Truck Stop Madness

Hey everyone,

I have two Truck Stop stories to review today: “The Smugglers” by Vanessa MacLaren-Wray and “Better Angels” by Steven D. Brewer. (Vanessa and Steven were on the “Technical Fiction” Panel Discussion with me.) The Smugglers was released in July, and Better Angels came out just last week. Both of these stories deliver characters and settings you want to know more about. Read on for my reviews!

The Smugglers” by Vanessa MacLaren-Wray

Attachment is everything.

Mother says, “Don’t name the merchandise,” and “Don’t let the humans see you.”

But Boy can’t resist naming the cute, fuzzy ball of feathers and knife-sharp talons they’re delivering. And why be afraid of weak, ignorant humans?

Plus, this old skinsuit works, but it’s getting cramped. Maybe it’s time for a change.

“The Smugglers” is a novella-length coming-of-age story that is layered and complex. There’s a lot going on here, having to do with what’s hidden and what’s not. The relationship between mother, Deralka, and child, Boy, is woven through the story, along with the fate of the adorable creature that’s being smuggled. On a more subtle level, there’s the need to squeeze into a skinsuit to blend in at the Truck Stop, as well as Boy’s leap into puberty that results in unexpected changes.

When Deralka and Boy, the smugglers referred to in the story’s title, arrive at the Truck Stop at the Center of the Galaxy to meet the buyer of their goods, the deal immediately goes sideways. Then Mother and Boy get separated and Boy goes on a round-about adventure that leads to the Truck Stop’s mysterious Orange Quadrant. The story is well-paced and engaging, with characters I hope to find in future stories.
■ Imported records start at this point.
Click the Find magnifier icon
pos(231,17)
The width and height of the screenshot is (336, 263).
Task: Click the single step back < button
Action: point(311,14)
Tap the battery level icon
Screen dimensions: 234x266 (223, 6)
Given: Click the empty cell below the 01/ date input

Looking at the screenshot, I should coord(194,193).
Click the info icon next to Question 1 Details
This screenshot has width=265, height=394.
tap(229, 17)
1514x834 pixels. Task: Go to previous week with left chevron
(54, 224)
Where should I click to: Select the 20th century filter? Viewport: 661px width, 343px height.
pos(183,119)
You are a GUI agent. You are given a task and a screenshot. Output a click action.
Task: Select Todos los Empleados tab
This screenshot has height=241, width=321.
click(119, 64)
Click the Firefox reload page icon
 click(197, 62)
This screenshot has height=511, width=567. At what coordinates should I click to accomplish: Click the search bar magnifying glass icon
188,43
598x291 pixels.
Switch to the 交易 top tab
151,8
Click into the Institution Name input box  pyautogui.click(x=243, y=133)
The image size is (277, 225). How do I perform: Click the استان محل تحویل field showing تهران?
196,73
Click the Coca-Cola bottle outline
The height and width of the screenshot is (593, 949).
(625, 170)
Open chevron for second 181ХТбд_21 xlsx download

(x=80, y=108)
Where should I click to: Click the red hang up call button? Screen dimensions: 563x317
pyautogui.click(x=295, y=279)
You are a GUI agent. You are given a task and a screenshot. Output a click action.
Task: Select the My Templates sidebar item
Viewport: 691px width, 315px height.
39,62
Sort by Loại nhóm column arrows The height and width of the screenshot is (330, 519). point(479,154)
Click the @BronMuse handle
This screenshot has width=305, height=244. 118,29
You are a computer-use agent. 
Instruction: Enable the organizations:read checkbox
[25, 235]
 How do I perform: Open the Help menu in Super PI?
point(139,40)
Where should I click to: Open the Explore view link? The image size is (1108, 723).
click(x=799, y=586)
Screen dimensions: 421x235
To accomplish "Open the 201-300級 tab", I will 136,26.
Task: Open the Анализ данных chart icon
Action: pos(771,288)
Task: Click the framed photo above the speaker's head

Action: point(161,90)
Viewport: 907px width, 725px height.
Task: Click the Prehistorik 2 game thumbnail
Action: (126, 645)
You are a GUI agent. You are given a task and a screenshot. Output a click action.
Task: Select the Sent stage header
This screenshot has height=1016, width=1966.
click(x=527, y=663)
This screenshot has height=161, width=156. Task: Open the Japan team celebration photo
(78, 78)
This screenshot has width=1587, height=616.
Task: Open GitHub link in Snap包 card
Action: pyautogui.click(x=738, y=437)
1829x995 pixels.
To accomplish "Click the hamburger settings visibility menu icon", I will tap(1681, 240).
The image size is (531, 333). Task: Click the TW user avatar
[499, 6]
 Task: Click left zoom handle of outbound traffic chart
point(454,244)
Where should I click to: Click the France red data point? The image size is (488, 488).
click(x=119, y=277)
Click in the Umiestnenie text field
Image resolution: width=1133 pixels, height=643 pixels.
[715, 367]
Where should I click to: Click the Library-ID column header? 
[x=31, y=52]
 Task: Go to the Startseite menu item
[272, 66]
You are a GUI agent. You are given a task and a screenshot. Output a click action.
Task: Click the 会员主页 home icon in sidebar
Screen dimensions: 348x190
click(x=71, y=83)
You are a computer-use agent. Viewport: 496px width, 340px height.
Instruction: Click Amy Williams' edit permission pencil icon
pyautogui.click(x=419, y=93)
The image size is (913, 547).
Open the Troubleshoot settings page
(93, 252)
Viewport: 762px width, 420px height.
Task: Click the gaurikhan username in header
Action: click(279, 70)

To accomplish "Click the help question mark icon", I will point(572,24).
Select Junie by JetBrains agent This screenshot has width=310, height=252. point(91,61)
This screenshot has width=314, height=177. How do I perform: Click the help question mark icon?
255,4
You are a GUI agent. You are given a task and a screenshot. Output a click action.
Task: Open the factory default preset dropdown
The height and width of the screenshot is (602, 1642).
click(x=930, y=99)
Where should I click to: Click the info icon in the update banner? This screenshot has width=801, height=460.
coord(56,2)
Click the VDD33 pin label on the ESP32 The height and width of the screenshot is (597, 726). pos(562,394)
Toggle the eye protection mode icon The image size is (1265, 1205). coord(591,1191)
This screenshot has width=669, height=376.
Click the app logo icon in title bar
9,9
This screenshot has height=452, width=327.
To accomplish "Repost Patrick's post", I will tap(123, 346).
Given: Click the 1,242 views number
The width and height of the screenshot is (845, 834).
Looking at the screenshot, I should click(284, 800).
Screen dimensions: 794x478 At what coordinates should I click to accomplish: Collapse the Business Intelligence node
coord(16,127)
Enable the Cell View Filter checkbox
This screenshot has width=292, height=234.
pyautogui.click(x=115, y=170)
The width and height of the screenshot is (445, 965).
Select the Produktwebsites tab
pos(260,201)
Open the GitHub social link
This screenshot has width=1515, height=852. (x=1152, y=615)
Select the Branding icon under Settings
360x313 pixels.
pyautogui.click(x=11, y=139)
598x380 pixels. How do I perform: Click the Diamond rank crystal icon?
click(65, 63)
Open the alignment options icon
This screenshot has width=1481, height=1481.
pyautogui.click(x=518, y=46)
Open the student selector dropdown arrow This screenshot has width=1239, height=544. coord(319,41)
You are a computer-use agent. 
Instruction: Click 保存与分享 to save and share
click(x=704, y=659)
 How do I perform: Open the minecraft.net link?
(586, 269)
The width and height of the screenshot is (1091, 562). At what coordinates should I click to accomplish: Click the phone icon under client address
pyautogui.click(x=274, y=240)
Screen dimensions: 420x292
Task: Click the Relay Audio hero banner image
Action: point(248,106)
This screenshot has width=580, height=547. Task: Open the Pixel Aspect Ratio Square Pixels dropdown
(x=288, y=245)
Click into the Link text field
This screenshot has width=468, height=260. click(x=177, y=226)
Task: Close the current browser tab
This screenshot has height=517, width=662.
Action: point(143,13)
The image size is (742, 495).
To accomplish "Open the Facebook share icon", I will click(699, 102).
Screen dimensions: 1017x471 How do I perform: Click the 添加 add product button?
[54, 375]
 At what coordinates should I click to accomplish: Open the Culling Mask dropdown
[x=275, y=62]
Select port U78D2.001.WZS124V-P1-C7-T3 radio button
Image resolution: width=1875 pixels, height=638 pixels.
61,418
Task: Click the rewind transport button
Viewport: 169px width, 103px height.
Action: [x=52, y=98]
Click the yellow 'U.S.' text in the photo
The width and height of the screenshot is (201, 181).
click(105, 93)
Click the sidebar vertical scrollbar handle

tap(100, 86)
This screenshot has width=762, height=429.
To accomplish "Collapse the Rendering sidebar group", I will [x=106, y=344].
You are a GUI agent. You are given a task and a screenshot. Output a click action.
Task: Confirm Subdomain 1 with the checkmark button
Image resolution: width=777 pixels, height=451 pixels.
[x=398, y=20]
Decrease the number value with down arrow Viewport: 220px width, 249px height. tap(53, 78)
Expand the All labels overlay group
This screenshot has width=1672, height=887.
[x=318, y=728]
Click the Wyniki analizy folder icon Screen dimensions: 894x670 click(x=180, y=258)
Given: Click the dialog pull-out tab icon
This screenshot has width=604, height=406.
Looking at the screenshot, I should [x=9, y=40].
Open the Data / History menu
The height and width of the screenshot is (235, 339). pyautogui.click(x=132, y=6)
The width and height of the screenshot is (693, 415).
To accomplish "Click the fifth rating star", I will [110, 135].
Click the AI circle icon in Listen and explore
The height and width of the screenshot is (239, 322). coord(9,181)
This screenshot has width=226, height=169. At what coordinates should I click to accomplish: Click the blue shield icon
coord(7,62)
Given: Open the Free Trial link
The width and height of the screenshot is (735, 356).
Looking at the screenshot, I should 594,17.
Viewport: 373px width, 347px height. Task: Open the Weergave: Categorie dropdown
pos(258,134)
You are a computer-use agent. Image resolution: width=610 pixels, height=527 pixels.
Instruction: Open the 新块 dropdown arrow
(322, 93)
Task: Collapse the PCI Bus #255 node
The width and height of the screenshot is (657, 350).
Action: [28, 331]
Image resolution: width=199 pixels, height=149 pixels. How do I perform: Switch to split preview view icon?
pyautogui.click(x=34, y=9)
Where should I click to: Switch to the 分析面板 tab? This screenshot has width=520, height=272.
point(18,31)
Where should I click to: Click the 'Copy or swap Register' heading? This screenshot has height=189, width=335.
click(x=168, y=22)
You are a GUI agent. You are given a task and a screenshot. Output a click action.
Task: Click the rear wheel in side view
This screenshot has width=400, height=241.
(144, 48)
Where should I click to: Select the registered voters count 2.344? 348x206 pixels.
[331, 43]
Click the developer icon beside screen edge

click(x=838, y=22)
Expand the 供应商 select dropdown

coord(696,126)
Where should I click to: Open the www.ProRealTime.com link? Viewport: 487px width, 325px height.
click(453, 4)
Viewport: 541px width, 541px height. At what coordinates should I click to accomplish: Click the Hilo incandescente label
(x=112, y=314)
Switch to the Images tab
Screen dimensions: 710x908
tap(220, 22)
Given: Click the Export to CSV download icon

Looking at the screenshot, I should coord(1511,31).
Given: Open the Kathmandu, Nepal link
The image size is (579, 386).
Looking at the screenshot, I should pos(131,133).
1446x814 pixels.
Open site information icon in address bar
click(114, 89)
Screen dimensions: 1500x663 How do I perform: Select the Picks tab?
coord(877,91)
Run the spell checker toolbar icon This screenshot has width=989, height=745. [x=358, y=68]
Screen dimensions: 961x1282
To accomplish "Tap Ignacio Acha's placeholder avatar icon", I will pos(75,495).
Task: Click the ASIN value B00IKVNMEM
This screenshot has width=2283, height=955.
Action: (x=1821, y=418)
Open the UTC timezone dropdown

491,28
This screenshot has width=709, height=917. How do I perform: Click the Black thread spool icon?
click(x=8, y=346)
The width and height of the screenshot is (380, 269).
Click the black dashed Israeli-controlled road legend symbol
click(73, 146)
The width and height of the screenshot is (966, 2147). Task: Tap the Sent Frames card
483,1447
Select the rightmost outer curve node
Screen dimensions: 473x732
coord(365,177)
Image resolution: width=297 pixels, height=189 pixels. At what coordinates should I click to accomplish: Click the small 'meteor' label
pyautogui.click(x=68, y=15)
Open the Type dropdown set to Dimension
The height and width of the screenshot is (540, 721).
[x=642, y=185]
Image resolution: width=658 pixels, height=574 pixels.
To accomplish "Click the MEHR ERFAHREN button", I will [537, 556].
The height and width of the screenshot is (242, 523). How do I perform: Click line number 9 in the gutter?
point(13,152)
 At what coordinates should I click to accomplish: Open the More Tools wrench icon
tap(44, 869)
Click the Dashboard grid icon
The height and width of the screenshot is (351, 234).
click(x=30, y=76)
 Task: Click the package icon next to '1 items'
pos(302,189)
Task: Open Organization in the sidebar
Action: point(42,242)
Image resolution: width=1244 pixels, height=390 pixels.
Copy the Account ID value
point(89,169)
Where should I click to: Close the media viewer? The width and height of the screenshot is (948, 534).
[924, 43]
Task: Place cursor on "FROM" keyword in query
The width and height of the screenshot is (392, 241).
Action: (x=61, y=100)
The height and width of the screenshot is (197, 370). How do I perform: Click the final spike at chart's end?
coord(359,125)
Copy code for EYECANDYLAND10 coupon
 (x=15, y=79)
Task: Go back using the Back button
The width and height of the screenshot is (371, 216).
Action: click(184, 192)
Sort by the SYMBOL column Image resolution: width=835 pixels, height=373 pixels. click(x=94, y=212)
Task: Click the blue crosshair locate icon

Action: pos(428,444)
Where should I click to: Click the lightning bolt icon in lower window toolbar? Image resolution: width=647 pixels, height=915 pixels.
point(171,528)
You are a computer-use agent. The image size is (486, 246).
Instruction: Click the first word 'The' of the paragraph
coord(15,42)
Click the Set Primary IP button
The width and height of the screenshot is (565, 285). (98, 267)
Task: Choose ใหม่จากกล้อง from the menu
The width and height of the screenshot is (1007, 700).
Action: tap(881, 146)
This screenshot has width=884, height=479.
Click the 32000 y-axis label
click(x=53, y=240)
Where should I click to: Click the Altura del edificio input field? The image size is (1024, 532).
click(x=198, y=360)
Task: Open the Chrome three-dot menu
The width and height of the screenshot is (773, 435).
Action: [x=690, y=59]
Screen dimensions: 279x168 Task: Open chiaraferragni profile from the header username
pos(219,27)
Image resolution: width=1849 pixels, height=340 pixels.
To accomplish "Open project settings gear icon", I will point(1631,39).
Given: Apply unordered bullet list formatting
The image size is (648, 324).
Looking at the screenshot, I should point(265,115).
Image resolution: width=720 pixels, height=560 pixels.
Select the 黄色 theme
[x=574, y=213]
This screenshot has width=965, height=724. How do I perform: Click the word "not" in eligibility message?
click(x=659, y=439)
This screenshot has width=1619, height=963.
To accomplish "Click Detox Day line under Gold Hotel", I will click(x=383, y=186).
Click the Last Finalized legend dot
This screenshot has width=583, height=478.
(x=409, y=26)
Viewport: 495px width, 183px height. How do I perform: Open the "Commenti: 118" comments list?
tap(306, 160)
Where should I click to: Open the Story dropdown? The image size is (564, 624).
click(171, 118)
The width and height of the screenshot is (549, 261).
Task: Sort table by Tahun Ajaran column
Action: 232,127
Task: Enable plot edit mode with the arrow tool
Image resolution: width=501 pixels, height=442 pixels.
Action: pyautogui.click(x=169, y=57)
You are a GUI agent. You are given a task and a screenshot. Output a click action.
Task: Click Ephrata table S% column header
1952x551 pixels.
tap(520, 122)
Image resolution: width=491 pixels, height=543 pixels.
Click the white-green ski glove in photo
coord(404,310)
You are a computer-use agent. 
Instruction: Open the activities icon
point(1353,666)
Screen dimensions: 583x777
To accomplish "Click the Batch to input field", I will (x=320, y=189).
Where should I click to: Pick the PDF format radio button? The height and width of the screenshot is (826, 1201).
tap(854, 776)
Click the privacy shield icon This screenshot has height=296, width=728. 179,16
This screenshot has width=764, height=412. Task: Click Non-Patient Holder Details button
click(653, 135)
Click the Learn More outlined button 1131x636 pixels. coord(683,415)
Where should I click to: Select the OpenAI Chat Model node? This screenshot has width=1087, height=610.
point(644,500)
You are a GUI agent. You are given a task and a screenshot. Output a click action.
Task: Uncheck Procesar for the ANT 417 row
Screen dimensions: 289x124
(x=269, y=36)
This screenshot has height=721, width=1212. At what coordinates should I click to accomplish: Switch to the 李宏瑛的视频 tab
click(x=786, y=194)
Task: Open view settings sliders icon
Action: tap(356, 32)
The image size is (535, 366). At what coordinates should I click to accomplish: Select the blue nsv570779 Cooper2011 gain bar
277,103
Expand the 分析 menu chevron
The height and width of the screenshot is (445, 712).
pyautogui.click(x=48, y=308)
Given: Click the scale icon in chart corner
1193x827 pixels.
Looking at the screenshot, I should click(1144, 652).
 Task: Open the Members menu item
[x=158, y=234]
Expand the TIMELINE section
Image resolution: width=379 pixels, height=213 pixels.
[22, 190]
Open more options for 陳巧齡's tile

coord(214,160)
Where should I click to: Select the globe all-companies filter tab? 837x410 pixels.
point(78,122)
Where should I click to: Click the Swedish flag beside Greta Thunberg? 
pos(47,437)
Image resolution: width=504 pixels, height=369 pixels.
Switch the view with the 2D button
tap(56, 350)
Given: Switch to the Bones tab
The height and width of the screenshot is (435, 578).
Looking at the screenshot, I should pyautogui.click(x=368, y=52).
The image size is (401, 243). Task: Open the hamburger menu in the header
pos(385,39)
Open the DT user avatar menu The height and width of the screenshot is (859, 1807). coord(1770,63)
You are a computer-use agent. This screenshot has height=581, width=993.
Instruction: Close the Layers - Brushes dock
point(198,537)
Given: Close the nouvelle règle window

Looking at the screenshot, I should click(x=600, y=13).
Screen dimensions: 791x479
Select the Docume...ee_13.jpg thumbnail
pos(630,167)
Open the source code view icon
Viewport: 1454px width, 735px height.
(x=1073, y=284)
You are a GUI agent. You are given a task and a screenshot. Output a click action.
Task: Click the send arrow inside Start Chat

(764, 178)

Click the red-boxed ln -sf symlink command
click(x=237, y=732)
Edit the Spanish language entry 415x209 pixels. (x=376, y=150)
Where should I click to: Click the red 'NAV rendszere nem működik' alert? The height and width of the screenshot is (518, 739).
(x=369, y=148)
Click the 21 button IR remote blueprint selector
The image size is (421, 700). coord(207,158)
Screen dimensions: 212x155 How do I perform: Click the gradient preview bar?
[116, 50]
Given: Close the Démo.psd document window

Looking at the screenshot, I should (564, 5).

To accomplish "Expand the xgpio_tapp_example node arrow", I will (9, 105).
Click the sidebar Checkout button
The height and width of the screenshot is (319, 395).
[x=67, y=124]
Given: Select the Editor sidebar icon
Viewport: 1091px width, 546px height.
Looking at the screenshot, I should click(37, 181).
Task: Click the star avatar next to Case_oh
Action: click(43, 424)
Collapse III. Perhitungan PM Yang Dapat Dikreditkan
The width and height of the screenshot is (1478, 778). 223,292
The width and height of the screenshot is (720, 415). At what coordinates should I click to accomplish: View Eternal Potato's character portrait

This is a great addition to the Truck Stop series, and I hope you enjoy it as much as I did.

Better Angels” by Steven D. Brewer

After trailing a notorious trafficker across the galaxy, a self-appointed guardian angel arrives at the Truck Stop.

Hidden within the trafficker’s cargo hold may be just what he needs to shut down the trafficker’s illicit trade for good.

“Better Angels” is a kick, no pun intended. It’s short, immediate and forceful. It catches you right from the beginning with an attention-grabbing surprise that may put some readers off, but I suggest that you read on. “Better Angels” will surprise you again and again, and it’s impressive how the author is able to accomplish this in a short 20 pages. It’s great science-fiction, and is another strong addition to the Truck Stop series.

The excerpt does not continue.